Bir varmış bir yokmuş. Uzak diyarlarda güzel mi güzel şirin mi şirin bir köy varmış. Önceleri köyde herkes mutluymuş. Birlikte düğün dernek yaparlarmış. Birlikte oturup çay kahve içerlermiş. Birlikte çok güzel sohbetler yapar birlikte çok güzel eğlenirlermiş.

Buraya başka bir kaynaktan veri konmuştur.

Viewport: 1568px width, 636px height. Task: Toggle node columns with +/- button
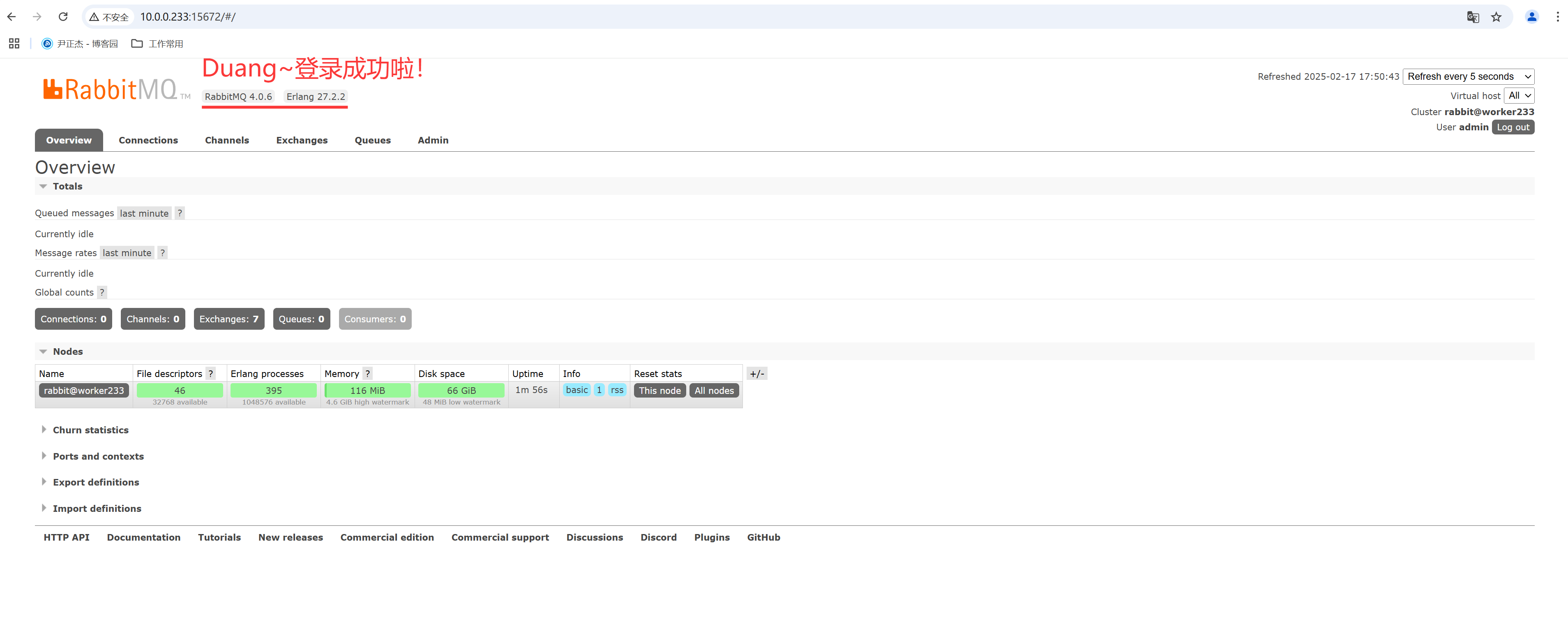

Fakat sonradan çok güzel taklalar atabilen, iki elin üstünde amuda kalkıp uzun süre öyle yürüyebilenler, kapı arkasından konuşabilen, kendini beğenen, dün söylediğini bugün unutanlar, söyledimse söyledim ne olacak deyip hiçbir şey olmamış gibi sağ kulağının üstüne yatanlar, çok güzel bir şekilde anında yer değiştirebilenler, kendilerine dokunduğunda çok kabalaşan ve hakaretler yapabilen, bakarız hallederiz diyebilen ama yapmayan, çok güzel dolaplar yapabilenler ve ne olursa olsun yeterki çok parası olsun olanlar gibi birileri çoğalmaya başlamış.
Çok beceriklilermiş ama eğitimdi, kültürdü, sanattı, değerlerdi yada vizyonlardı. Hiç bir şey umurlarında bile değilmiş. Hayata yalnızca para gözüyle bakıyorlarmış. Her şeyin her yerin başına geçmişler ama hiç birinin kendi cebinden yaptıkları köyde bir dikili ağaçları bile yokmuş.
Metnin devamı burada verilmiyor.